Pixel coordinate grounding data
- - -

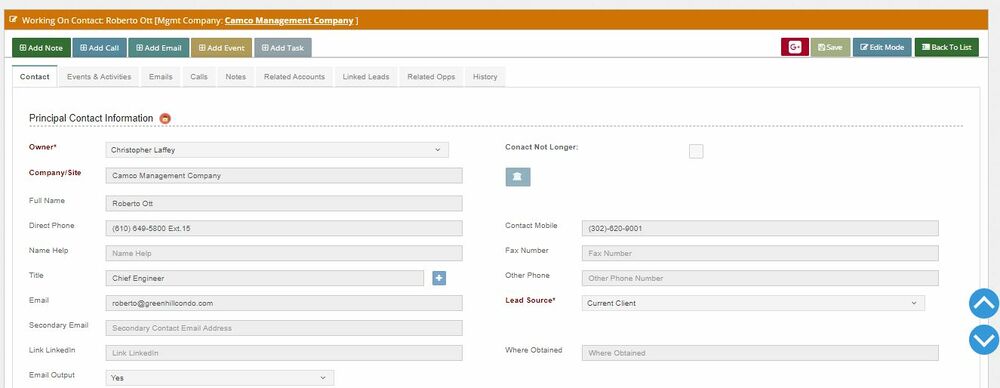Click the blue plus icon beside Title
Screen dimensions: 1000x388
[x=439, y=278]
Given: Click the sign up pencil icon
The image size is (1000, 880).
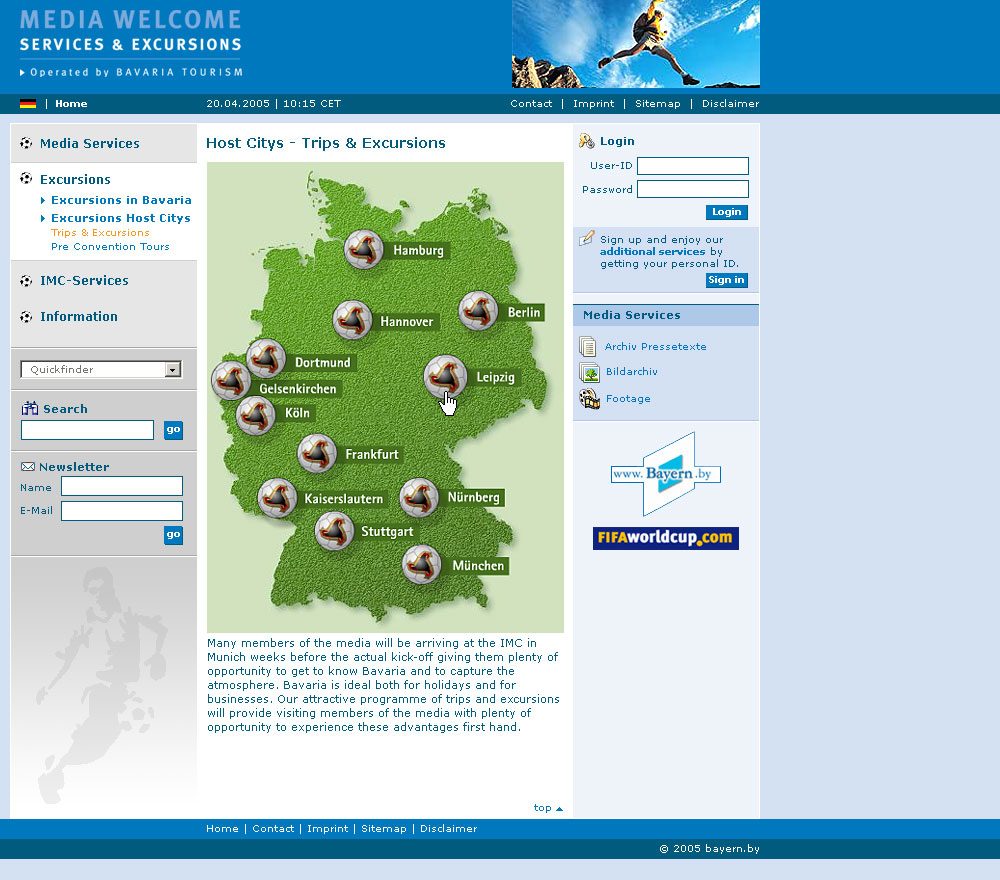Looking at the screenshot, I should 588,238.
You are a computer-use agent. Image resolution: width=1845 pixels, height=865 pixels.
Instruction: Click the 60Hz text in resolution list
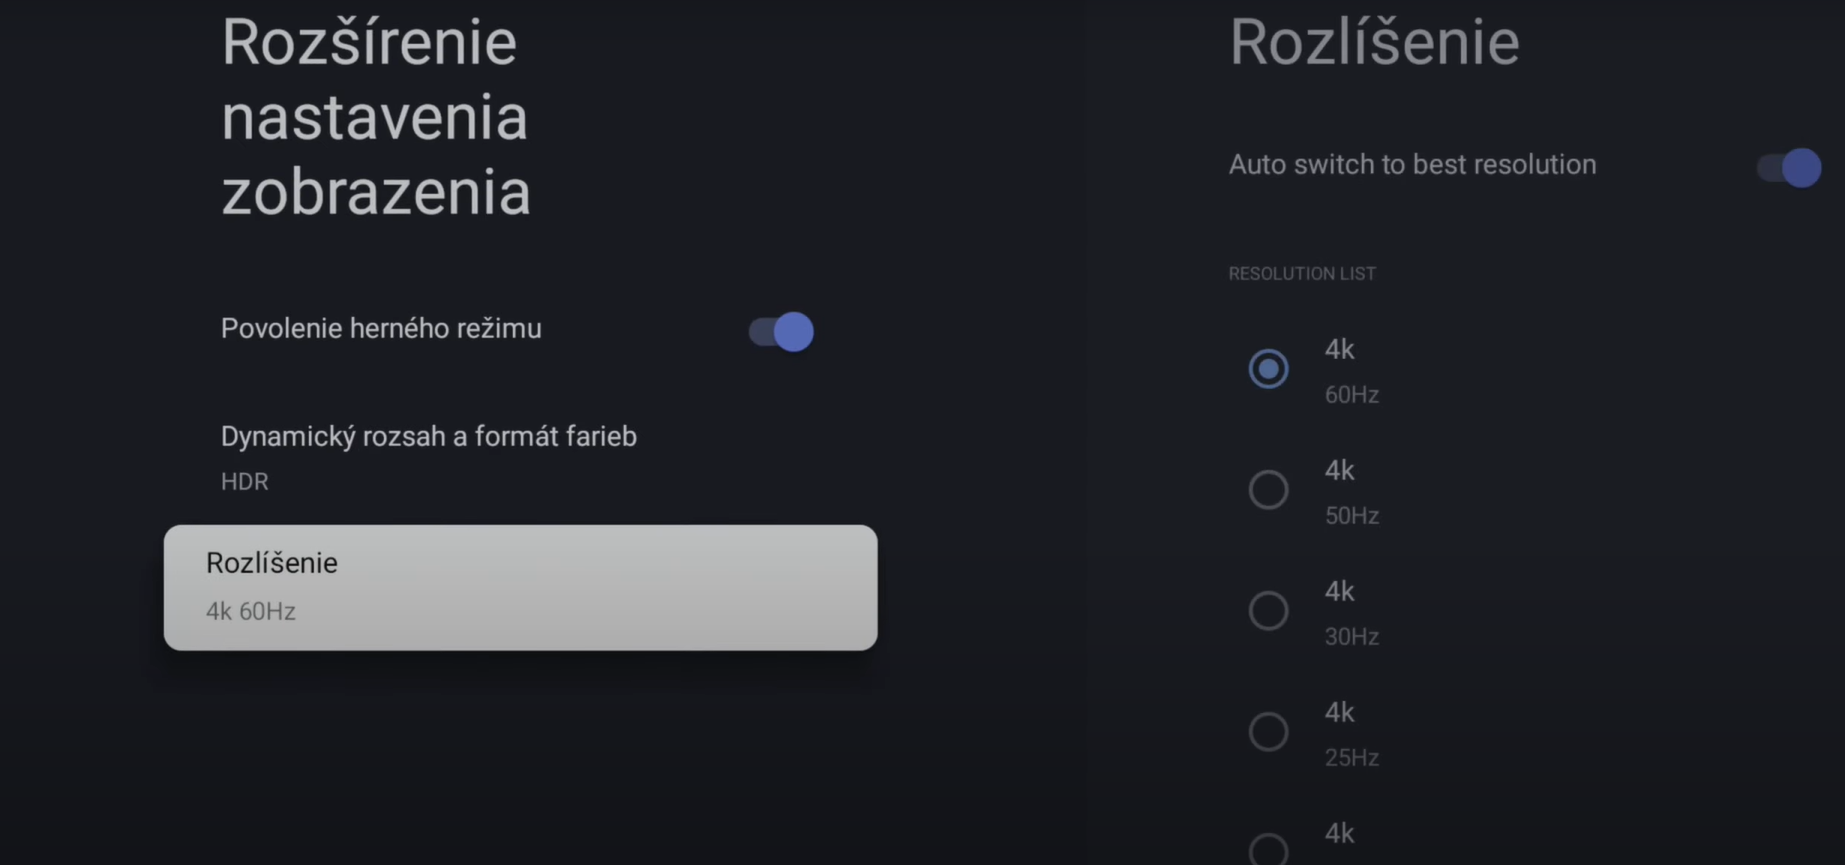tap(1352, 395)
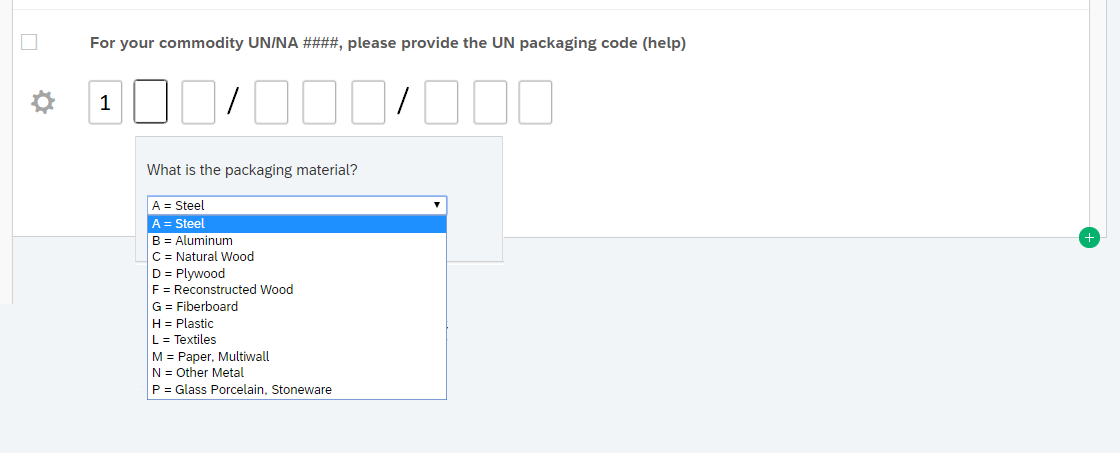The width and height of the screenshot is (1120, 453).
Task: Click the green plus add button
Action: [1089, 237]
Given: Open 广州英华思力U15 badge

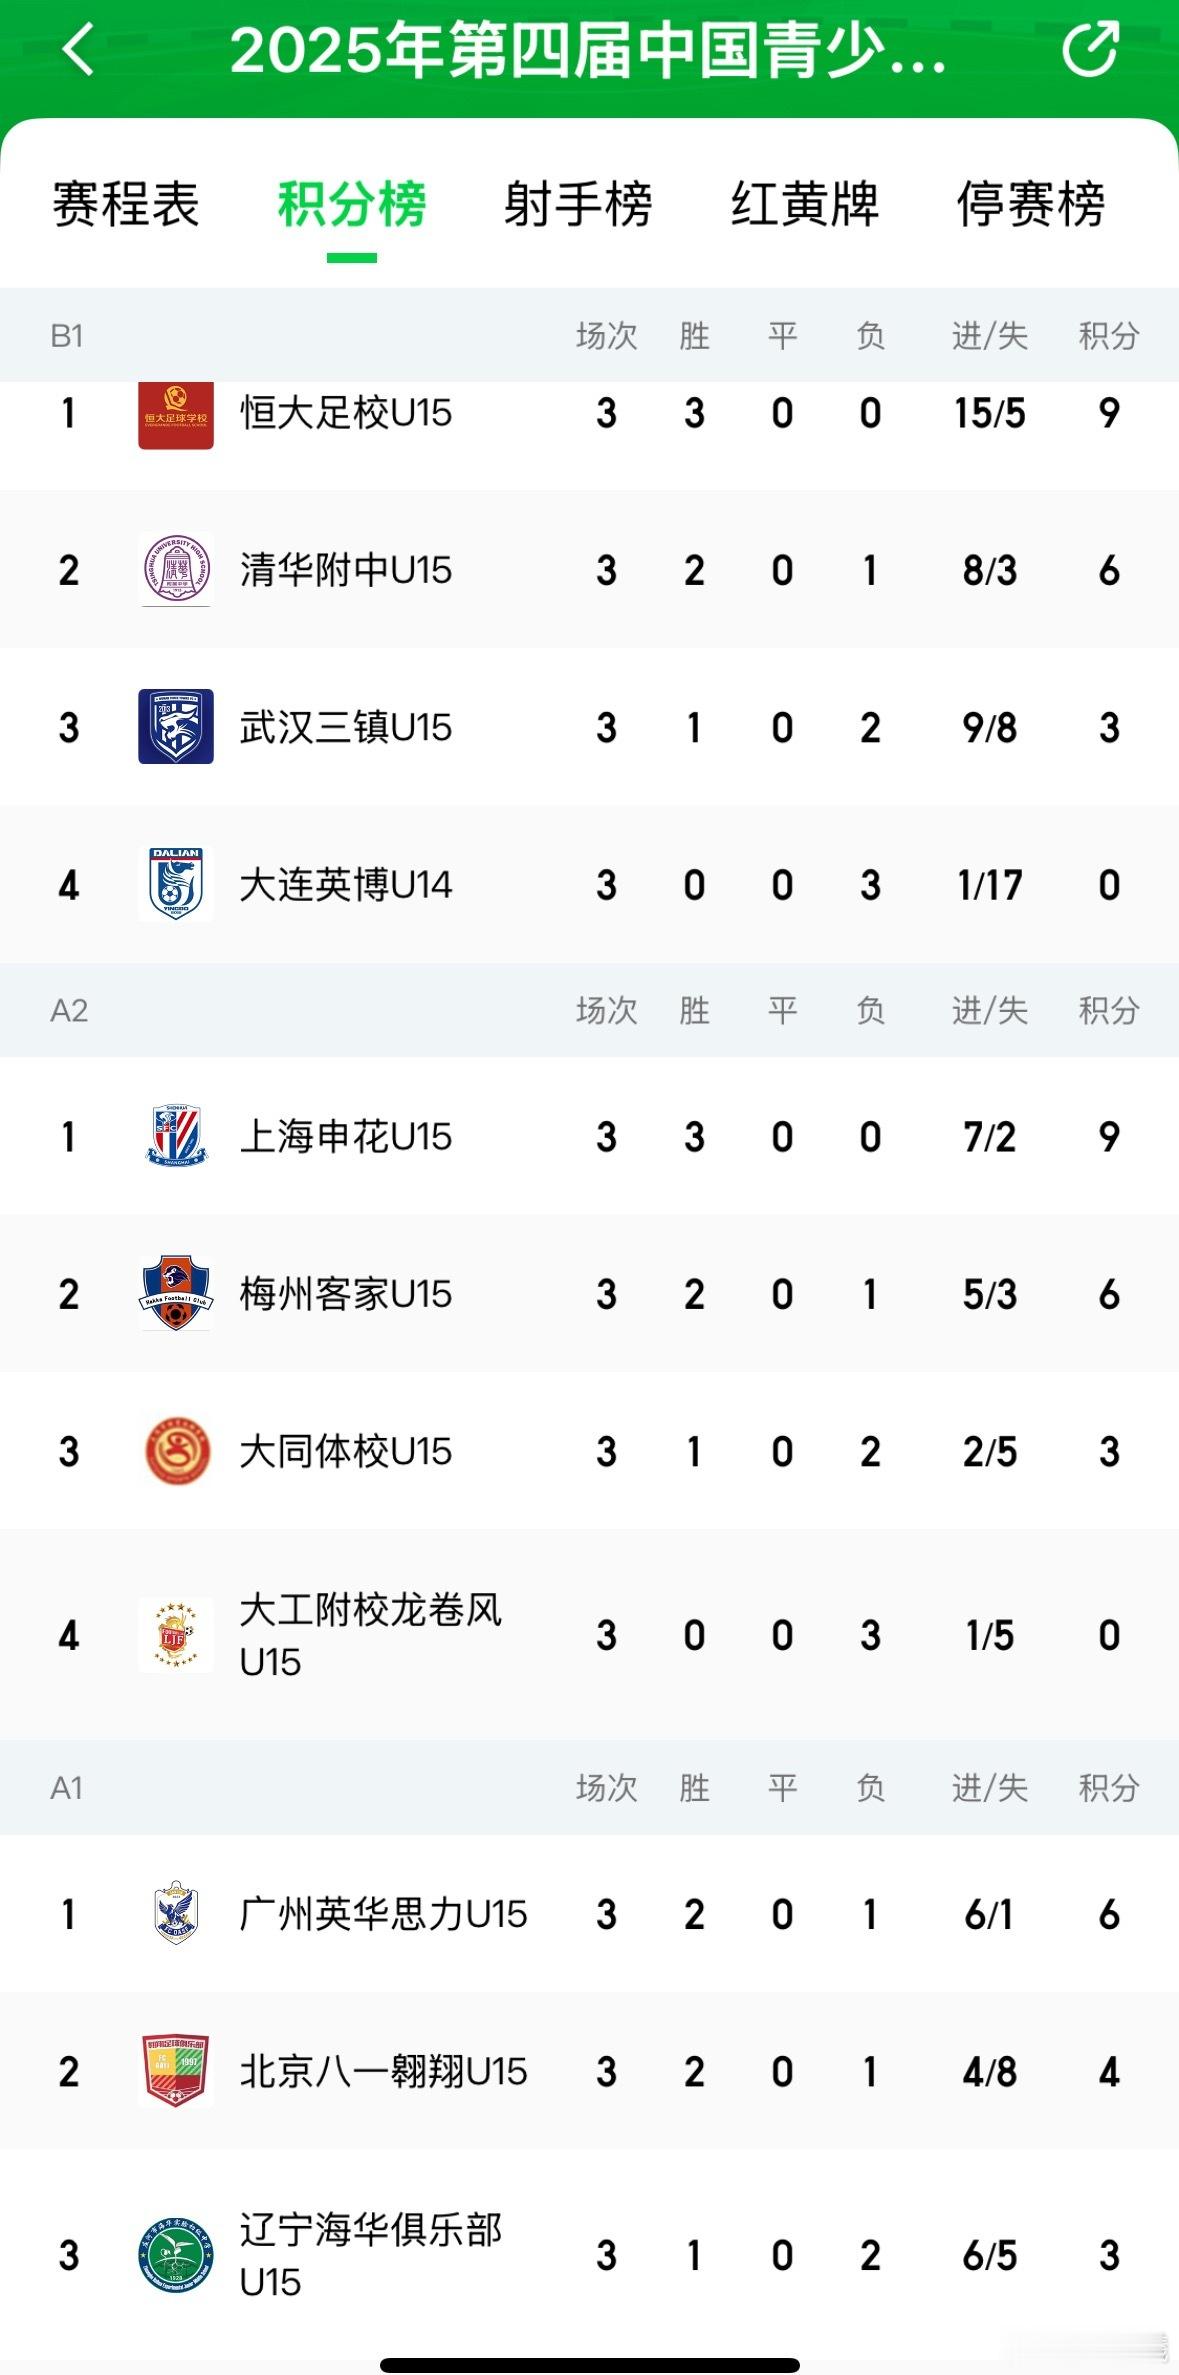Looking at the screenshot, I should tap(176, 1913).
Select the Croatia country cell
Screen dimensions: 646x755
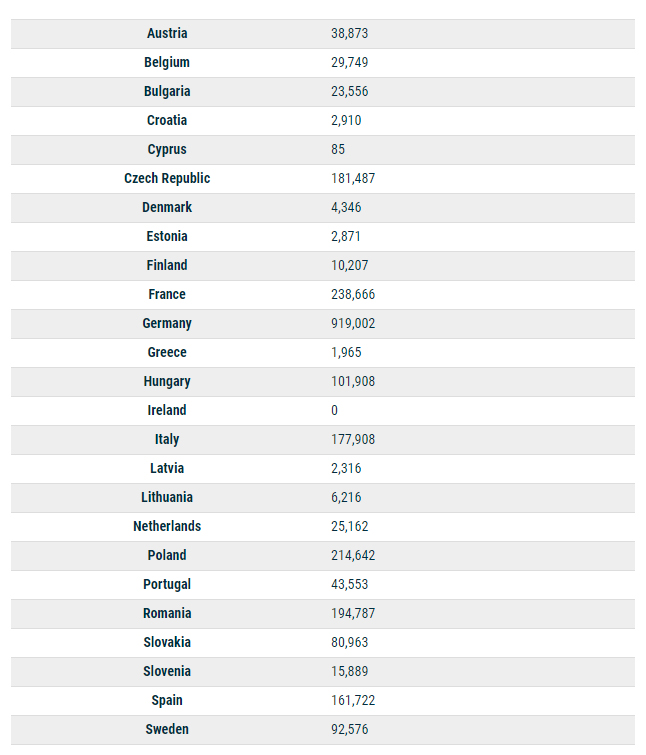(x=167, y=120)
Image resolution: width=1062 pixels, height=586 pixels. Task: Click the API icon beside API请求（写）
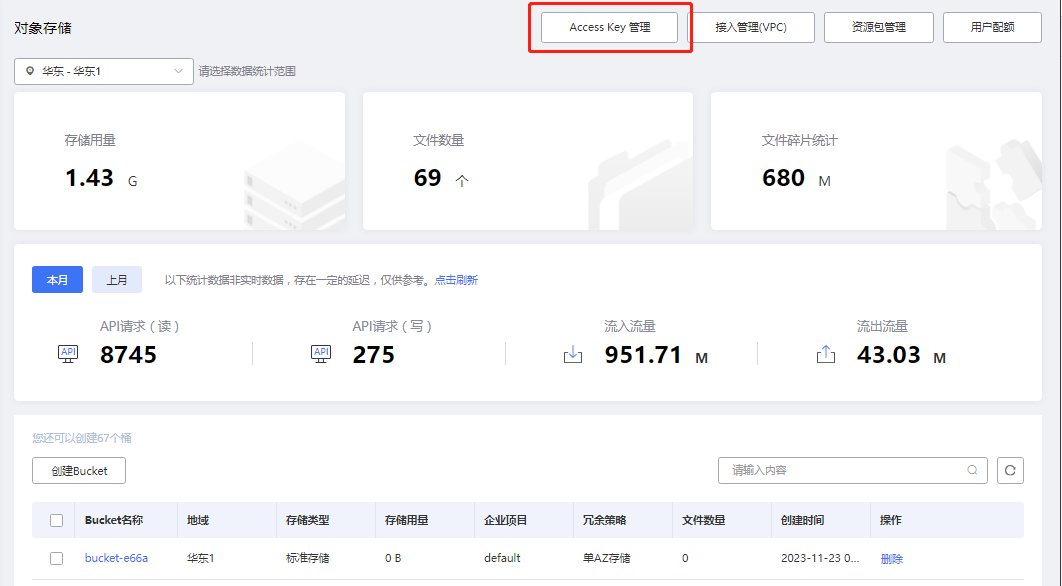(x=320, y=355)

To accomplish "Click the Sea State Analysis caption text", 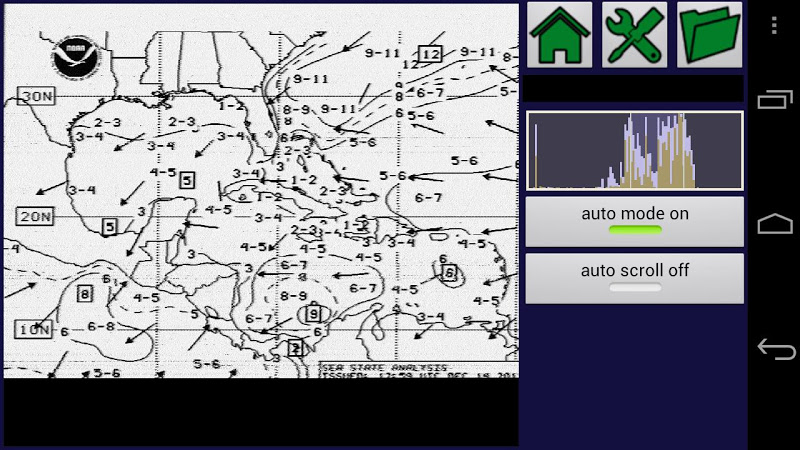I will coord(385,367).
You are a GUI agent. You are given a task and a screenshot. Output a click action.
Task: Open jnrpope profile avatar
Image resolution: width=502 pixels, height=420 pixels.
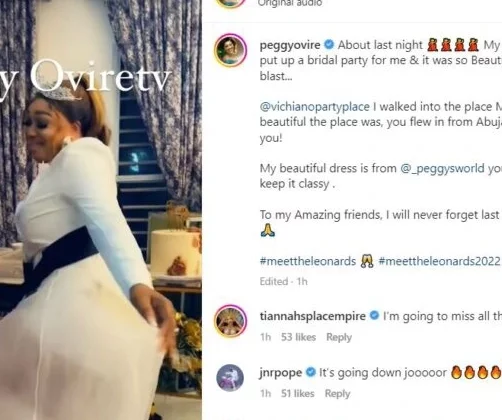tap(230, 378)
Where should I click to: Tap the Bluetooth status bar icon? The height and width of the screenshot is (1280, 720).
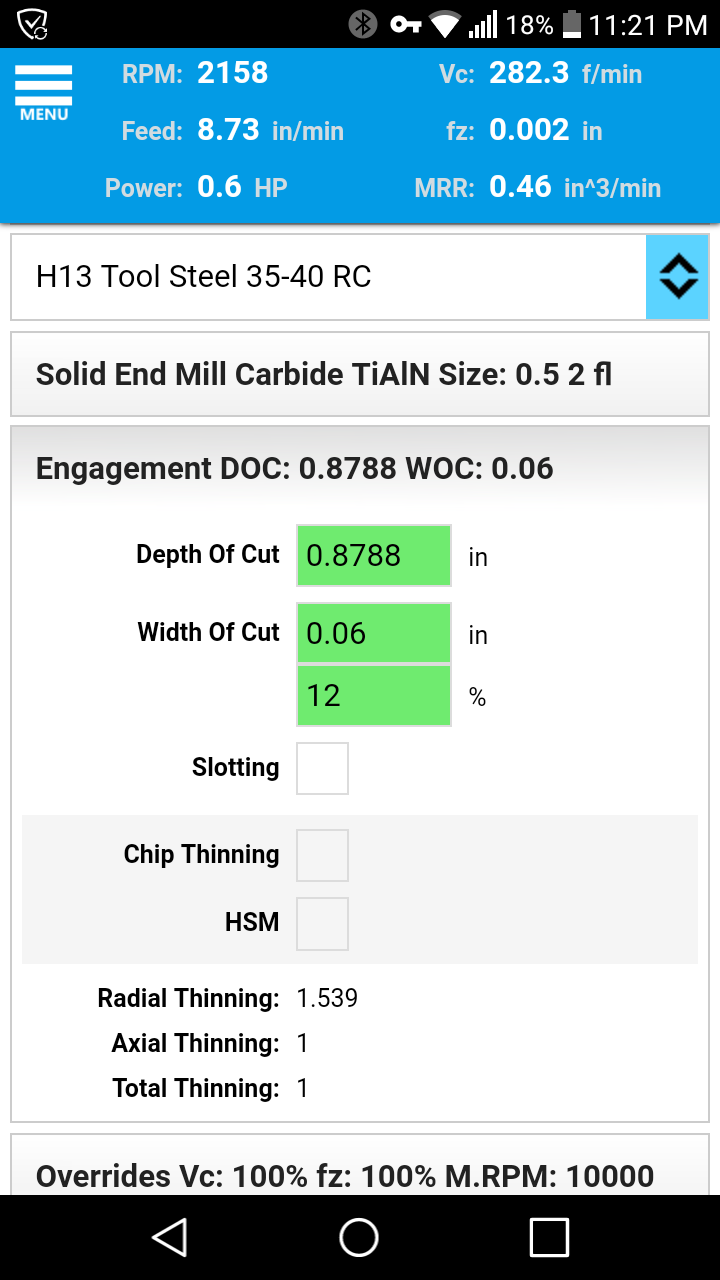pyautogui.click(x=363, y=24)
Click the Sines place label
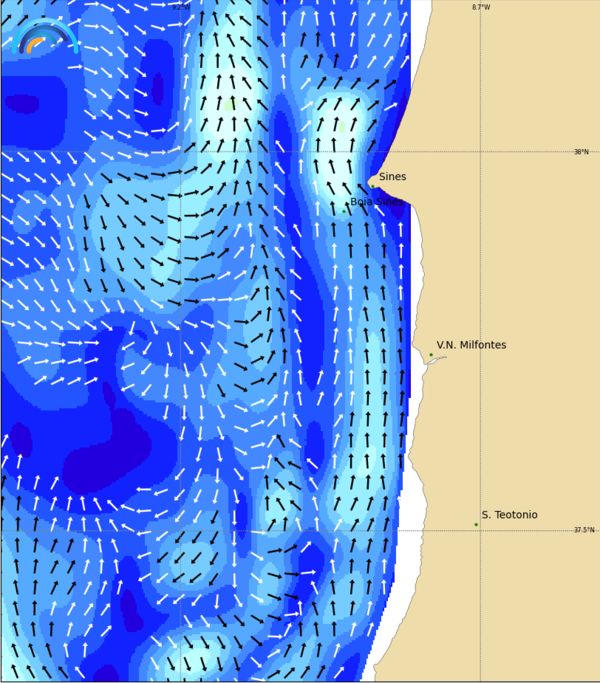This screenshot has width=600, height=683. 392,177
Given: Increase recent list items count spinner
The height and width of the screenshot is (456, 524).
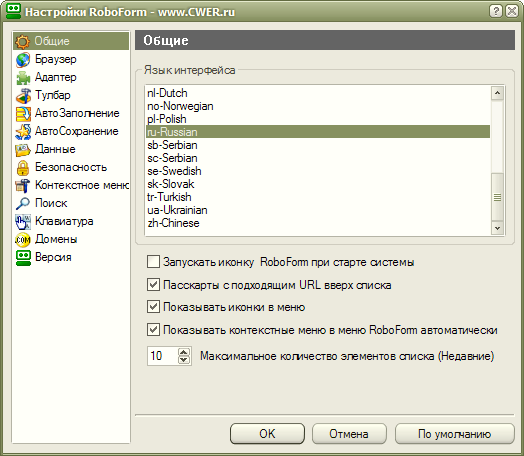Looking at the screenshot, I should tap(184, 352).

- - -

*WORK ORDER*: Take each line above that holds the string "agent" and copy it.

*OUTPUT OF THE TASK*:
You are a computer-use agent. Image resolution: width=1845 pixels, height=865 pixels.
You are a GUI agent. You are given a task and a screenshot. Output a click action.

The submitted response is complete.